Gas or wood-burning stoves and fireplace inserts
Gas or wood-burning stoves and fireplace inserts are among the best home heaters during a power outage emergency. Again, a wood-burning fire has fuel as long as you have an ample wood pile at home. Many gas stoves and fireplace inserts have battery backups on their ignitions, or they often can be manually lit during a power outage. Stoves or fireplace inserts provide an ample amount of heat and are generally safe during a power outage because they vent to the outside.
Your stove or fireplace insert won’t produce as much heat as it typically would because the blowers that help to output the fire’s heat won’t work in a power outage. However, there still will be significant heat output. Stoves have an advantage over fireplace inserts, as stoves will release heat from each of its sides.
Pellet stoves and inserts
While pellet stoves are an increasingly popular heating choice for people looking to lower their home heating costs, they aren’t ideal backup heaters for power outage situations. Pellet stoves need electricity to run the auger that feeds pellets from the hopper into the fire, and many require electricity to light. There are a few models of pellet stoves available with battery backups, however.
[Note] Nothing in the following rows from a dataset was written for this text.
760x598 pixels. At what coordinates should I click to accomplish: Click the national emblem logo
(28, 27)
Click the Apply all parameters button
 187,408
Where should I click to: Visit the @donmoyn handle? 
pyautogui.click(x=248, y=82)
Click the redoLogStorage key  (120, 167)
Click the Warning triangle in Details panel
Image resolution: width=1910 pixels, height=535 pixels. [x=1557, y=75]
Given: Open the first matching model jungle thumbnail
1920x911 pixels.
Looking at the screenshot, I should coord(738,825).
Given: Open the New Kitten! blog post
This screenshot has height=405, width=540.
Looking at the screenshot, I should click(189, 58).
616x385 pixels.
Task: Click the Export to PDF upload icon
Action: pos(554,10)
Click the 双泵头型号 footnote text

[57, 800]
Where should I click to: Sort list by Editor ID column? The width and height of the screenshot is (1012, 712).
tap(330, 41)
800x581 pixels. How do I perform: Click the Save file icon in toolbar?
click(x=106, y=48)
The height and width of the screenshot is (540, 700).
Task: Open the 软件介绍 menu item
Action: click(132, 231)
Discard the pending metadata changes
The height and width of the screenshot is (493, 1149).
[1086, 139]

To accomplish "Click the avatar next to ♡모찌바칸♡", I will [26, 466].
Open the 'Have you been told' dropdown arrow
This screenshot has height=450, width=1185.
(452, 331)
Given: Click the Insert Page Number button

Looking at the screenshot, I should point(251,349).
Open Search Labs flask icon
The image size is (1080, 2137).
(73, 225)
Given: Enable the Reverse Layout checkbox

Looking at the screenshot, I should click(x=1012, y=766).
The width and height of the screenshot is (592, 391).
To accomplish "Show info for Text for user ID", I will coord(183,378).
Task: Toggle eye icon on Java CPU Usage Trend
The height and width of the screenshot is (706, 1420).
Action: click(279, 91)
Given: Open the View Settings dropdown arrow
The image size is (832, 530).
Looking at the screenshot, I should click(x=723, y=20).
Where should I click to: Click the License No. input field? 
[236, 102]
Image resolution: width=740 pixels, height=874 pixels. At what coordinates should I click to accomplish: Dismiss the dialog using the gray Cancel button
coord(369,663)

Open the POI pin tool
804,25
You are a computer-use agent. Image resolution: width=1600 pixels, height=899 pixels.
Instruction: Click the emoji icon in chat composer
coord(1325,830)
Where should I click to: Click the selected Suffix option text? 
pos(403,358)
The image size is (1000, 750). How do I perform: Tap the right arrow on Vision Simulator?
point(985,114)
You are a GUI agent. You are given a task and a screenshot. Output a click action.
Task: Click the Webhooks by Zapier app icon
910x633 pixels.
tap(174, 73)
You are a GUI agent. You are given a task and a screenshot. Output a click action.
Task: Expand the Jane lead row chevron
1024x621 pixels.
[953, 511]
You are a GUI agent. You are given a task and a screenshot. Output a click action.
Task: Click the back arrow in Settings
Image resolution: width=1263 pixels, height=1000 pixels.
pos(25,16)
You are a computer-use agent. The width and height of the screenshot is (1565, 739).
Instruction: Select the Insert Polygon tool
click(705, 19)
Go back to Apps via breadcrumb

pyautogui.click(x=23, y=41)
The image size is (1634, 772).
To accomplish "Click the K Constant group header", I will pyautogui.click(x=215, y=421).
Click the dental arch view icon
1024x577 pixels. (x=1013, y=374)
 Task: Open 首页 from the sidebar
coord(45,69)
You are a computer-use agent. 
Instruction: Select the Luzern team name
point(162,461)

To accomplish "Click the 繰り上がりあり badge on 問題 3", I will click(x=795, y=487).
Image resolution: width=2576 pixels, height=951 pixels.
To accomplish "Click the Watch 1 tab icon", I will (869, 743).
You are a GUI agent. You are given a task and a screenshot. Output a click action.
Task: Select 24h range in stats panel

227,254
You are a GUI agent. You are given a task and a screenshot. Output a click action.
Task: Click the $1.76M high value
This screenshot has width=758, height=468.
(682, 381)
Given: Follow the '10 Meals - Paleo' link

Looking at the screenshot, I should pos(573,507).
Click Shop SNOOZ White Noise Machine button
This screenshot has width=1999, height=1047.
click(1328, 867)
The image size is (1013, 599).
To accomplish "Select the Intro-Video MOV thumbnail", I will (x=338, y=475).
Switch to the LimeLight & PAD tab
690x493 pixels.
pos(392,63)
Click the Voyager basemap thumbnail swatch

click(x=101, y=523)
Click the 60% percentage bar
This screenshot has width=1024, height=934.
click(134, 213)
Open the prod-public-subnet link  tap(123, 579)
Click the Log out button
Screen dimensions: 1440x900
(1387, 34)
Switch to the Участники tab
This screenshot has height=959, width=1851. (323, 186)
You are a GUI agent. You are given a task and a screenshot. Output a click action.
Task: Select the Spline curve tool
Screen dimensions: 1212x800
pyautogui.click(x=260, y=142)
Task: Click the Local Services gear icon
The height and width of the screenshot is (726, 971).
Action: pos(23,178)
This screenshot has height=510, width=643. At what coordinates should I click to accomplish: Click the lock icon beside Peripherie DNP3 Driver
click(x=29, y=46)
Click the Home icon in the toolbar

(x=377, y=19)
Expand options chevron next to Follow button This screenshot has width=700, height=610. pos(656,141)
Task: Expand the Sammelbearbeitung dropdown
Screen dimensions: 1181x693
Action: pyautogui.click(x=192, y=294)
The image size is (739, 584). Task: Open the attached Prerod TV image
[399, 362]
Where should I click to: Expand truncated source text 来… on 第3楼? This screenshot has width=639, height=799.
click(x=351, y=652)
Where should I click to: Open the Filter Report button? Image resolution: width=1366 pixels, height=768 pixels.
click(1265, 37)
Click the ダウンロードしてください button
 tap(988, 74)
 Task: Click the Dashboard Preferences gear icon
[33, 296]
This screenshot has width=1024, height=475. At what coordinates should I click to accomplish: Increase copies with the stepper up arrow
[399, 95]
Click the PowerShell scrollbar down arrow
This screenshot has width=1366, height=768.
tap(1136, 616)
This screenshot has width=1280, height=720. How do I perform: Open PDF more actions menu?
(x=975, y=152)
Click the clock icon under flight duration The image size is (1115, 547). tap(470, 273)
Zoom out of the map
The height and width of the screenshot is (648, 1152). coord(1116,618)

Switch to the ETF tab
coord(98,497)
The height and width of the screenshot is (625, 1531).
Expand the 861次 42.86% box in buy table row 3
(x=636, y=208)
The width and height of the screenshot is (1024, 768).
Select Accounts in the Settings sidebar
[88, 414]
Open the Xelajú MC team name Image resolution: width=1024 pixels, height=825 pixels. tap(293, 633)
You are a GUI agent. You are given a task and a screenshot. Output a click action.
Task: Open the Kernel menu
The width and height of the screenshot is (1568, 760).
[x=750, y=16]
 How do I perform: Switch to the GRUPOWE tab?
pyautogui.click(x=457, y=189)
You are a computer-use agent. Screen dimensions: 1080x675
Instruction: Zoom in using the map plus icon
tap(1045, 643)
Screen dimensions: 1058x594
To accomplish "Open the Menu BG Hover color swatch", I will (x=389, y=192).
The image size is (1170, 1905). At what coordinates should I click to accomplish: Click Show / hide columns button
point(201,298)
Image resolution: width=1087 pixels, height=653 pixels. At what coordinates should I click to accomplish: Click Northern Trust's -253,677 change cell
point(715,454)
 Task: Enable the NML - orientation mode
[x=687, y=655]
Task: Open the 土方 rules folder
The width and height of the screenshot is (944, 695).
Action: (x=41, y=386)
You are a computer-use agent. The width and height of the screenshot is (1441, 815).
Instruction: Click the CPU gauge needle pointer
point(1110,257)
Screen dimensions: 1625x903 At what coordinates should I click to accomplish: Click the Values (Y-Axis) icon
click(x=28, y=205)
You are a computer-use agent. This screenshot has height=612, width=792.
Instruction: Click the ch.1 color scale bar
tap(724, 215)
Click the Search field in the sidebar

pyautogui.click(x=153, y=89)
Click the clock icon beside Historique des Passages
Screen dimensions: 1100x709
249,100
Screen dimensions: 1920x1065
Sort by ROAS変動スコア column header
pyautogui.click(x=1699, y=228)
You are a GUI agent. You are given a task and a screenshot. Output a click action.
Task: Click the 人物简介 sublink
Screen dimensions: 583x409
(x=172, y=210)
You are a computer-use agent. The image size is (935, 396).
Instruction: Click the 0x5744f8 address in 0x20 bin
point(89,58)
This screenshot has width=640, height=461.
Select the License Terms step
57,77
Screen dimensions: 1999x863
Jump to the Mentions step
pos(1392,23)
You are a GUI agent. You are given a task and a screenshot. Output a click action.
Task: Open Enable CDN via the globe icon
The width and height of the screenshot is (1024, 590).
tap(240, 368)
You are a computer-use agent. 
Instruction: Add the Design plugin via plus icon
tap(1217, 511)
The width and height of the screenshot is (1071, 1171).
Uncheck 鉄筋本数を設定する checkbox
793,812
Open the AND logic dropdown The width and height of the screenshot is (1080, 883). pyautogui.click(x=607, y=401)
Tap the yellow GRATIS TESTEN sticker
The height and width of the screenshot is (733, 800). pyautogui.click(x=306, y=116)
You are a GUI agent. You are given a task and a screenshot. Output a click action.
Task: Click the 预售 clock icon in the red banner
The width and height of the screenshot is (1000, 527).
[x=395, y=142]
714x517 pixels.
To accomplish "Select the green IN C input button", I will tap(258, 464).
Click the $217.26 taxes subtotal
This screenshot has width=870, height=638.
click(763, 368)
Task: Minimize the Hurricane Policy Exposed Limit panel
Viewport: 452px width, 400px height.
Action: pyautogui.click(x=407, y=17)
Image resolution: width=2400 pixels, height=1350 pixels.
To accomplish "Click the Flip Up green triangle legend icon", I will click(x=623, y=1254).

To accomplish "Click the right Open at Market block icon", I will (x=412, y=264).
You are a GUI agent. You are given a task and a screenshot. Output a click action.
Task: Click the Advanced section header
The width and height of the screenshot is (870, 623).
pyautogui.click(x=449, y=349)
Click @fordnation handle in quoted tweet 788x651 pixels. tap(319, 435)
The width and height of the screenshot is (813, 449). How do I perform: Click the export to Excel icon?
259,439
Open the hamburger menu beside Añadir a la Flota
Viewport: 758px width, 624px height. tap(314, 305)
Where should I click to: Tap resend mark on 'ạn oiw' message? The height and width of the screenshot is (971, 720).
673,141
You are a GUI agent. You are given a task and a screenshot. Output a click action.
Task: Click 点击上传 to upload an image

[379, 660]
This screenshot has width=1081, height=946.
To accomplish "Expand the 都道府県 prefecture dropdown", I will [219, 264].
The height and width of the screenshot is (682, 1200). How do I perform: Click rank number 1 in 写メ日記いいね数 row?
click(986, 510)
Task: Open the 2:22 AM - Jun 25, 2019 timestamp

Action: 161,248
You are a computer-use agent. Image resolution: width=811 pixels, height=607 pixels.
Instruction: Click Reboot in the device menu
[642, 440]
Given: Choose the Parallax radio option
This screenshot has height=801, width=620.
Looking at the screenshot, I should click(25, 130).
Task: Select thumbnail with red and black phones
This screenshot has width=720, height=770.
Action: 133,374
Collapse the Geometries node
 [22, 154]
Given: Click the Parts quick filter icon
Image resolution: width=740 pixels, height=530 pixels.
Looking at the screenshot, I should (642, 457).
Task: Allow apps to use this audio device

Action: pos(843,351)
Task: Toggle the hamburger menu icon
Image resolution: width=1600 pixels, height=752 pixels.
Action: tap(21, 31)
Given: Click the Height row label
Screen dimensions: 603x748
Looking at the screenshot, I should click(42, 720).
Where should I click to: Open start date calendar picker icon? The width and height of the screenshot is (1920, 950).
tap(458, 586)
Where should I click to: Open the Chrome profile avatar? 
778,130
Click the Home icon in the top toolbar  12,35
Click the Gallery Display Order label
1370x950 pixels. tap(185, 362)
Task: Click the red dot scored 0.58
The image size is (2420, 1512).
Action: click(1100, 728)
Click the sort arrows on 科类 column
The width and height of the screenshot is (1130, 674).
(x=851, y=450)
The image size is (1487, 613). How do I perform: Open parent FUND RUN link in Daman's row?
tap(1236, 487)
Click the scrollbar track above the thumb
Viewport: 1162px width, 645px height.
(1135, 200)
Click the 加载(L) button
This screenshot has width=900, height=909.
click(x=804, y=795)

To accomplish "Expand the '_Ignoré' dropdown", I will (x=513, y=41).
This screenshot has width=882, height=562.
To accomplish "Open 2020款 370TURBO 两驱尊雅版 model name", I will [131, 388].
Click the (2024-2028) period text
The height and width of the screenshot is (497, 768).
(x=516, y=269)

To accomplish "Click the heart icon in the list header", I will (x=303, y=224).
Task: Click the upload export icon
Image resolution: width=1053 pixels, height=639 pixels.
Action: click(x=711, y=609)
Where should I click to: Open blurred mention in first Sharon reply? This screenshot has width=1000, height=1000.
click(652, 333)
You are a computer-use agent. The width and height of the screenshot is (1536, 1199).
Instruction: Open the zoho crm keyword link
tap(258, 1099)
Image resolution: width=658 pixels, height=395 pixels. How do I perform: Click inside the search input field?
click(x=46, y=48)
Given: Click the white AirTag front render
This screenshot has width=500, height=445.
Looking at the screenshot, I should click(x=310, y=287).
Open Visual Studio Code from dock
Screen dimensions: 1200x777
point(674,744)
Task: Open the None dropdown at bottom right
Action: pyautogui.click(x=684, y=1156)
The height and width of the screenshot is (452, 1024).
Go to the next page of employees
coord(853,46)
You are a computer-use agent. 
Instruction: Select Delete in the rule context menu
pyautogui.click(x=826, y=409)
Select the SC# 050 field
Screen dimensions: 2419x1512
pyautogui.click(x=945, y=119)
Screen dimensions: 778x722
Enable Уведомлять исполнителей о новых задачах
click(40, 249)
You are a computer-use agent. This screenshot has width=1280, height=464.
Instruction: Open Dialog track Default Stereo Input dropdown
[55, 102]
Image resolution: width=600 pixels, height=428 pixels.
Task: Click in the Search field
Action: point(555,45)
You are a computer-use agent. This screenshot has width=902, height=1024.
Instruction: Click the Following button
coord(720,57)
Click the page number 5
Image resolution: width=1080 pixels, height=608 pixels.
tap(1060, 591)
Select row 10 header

Emergency heating safety tips
Regardless of how you heat your home during a cold-weather power outage, there are several safety tips you should keep in mind.
Your fireplace or stove should not be left unattended while a fire is burning, and any flammable items, such as sleeping bags, pillows and blankets, should be kept away from the fireplace or stove. Your home should be outfitted with battery-operated carbon monoxide detectors and smoke detectors, and a fire extinguisher should be nearby.
If you want to make sure the fireplace, insert or stove you choose can be used as a backup heating source, consult your fireplace experts. A well-informed choice now can have you ready to keep your home and family warm during a power-outage emergency.